==== Auszug ====
Siehe hierzu im Offtopic thread S. 4 .

Er hat sich nicht an die Regeln gehalten!

An sich wäre mir das völlig egal, in diesem Fall ist dies aber aus folgenden Gründen anders:
Zunächst wird die Qualität dieses Kutters aus meiner Sicht überbewertet. Meine Erfahrung mit dem Kutter war, das er 35 Minuten lange Driften machte, bei denen nach zehn Minuten nicht ein Fisch mehr gefangen wurde.


Viel wichtiger ist mir aber in diesem Zusammenhang das Verhalten von Bernhard Mielitz im Hinblick auf die Laichdorschproblematik.
Da wird von ökonomischen Notwendigkeiten seines Betriebes gesprochen, die es für ihn erforderlich machen, im Februar, wenn gerade die für den Bestand wertvollen Großdorsche laichen, auf Rekordfischjagd zu gehen.
Andererseits prangert er in einem Interview in der "Kutter und Küste" die übrige Berufsfischerei als Ursache  der Bestandsprobleme an.
Selbst wenn die Berufsfischerei die Hauptursache liefert, trägt er mit seinem Verhalten nach Kräften zur Schädigung des Bestandes bei.
==== Datenauszüge ====
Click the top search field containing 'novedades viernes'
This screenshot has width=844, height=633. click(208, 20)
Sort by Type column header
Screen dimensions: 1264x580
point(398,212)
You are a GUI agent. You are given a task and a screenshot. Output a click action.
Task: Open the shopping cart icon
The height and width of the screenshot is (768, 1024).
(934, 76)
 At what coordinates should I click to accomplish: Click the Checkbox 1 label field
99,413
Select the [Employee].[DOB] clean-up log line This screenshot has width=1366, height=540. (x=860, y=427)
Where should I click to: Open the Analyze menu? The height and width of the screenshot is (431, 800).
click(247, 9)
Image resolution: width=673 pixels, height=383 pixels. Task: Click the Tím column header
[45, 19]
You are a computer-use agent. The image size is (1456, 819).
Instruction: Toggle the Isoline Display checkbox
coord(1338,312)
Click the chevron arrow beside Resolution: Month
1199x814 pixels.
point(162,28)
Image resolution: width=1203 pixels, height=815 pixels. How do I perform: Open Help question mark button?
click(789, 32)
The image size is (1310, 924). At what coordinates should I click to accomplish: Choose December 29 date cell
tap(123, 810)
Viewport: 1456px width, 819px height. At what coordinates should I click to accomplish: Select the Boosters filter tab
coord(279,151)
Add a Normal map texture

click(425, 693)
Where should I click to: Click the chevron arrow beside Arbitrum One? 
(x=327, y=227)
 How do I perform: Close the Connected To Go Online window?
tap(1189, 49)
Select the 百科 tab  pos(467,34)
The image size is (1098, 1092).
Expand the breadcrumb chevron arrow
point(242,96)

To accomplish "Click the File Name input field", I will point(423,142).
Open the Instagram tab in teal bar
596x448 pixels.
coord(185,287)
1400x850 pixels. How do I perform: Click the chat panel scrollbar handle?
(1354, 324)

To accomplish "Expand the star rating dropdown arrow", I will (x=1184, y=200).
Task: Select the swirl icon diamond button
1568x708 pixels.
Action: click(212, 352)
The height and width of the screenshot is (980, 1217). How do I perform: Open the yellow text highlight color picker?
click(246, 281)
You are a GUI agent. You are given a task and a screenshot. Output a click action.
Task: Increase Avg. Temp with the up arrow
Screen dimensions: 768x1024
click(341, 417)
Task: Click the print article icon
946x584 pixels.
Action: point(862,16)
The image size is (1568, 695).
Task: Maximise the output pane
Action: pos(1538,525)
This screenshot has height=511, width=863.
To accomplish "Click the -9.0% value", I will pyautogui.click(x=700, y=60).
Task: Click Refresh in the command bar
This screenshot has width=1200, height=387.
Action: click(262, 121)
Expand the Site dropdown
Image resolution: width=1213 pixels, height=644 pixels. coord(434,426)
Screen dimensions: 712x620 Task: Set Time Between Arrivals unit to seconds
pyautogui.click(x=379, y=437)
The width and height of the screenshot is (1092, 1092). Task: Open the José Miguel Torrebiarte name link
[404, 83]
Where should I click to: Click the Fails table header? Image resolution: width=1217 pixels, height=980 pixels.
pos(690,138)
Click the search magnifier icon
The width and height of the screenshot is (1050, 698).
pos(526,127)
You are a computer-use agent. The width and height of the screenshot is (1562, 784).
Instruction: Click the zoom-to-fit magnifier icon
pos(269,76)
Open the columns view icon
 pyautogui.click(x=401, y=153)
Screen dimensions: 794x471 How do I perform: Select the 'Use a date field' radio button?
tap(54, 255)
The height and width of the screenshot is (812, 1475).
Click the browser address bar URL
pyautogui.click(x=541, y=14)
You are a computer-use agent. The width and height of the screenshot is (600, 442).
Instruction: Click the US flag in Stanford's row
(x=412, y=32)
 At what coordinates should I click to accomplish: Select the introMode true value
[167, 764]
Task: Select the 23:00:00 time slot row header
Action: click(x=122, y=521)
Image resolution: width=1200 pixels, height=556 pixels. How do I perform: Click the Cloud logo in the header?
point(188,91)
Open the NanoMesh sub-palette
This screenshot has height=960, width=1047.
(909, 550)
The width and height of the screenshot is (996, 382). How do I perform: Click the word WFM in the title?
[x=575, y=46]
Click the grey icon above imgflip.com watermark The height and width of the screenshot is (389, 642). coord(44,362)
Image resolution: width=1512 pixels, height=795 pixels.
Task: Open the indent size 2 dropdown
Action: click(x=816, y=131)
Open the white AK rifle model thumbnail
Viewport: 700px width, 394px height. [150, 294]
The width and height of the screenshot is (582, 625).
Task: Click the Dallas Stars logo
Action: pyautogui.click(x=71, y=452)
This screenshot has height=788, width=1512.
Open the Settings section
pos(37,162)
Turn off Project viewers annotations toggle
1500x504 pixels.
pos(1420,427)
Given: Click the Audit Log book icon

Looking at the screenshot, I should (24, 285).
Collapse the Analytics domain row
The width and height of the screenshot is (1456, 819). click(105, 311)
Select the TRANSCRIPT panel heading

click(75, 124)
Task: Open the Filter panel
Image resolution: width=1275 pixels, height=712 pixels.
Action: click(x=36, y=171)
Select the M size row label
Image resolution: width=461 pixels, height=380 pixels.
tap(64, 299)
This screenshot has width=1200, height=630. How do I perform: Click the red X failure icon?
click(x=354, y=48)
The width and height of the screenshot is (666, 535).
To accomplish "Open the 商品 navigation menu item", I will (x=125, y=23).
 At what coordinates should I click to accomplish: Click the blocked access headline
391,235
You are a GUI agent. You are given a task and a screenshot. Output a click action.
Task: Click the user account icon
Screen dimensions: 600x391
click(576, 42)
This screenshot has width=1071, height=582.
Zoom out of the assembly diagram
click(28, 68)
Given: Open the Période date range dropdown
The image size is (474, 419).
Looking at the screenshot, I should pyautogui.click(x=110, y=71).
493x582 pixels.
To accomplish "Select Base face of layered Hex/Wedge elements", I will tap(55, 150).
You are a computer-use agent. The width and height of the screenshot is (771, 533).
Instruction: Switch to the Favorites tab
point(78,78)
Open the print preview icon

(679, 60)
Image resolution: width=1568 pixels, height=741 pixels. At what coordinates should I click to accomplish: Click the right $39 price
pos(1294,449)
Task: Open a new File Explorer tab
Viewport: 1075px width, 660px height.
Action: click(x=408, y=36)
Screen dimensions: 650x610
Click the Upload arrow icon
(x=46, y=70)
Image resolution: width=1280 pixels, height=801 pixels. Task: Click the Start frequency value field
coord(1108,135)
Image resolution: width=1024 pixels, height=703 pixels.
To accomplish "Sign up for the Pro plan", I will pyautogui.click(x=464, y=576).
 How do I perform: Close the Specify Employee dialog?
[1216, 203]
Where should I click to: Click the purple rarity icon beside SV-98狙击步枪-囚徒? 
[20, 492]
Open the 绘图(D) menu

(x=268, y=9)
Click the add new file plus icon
====
• **Aufgabenstellung**
1 - Gib bitte den Teil des Auszugs wörtlich wieder, der mit den Worten "Er hat sich" beginnt und mit "Rekordfischjagd zu gehen." endet.
2 - Nenne jedes Wort aus dem Auszug, das die Buchstabenfolge „fisch“ enthält, ohne Rücksicht auf Groß- und Kleinschreibung und ohne Wiederholungen.
3 - Schreib den Auszug über den Kutter und den Laichdorschbestand im Anschluss an seinen letzten Satz weiter.
Die Zeilen haben mit dem Auszug nichts zu tun.

• **Ergebnisse**
1 -
Er hat sich nicht an die Regeln gehalten!

An sich wäre mir das völlig egal, in diesem Fall ist dies aber aus folgenden Gründen anders:
Zunächst wird die Qualität dieses Kutters aus meiner Sicht überbewertet. Meine Erfahrung mit dem Kutter war, das er 35 Minuten lange Driften machte, bei denen nach zehn Minuten nicht ein Fisch mehr gefangen wurde.


Viel wichtiger ist mir aber in diesem Zusammenhang das Verhalten von Bernhard Mielitz im Hinblick auf die Laichdorschproblematik.
Da wird von ökonomischen Notwendigkeiten seines Betriebes gesprochen, die es für ihn erforderlich machen, im Februar, wenn gerade die für den Bestand wertvollen Großdorsche laichen, auf Rekordfischjagd zu gehen.

2 - Fisch, Rekordfischjagd, Berufsfischerei

3 -
Am schlimmsten hieran finde ich aber die Arroganz, das er für sich die Berechtigung zur Schädigung - in welchem Ausmaß auch immer - sieht, allen anderen aber ihr Verhalten vorwirft, obwohl die u. U. aufgrund der EU-Vorschriften gar nicht anders fischen können. Er könnte sich aber sehr wohl anders verhalten.

Es hat mich sehr geärgert, das er sich mit solchen Äußerungen auch noch zum selbst ernannten Sprachrohr der Kutterbetreiber und insbesondere der Angler machte.
Übrigens ist es mir auch ganz egal und ich habe kein schlechtes Gewissen, dass er sich hier jetzt nicht mehr selbst wehren kann. Dafür ist er selbst verantwortlich.

Armin


----------



## duck_68 (14. November 2008)

*AW: Meinungen zur MS Forelle*

Hierzu passt leider auch der Film der Fisch und Fang-DVD 03/2006, in der der Kapitän der Forelle persönlich damit angibt, im Januar/Februar nur auf Groß/bzw Laichdorsch zu fahren und den Rest des Jahres dann wieder auf "Masse" - die Fangbilder dieser DVD rufen ein Würgen hervor, wenn man die abgeschlagenen Laichfische sieht, welchen der Laich bereits herausläuft.....


----------



## leuchtboje (14. November 2008)

*AW: Meinungen zur MS Forelle*

Genauso siehts aus!


----------



## Dorschgreifer (14. November 2008)

*AW: Meinungen zur MS Forelle*



Achmin schrieb:


> Hallo,
> habe das Thema mal hochgeholt, weil hierzu die Information passt, dass Bernhard von der Forelle hier im board gesperrt ist.
> Siehe hierzu im Offtopic thread S. 4 .
> 
> ...


 
Und wer weis, ob die hier getätigten Fangmeldungen immer stimmen......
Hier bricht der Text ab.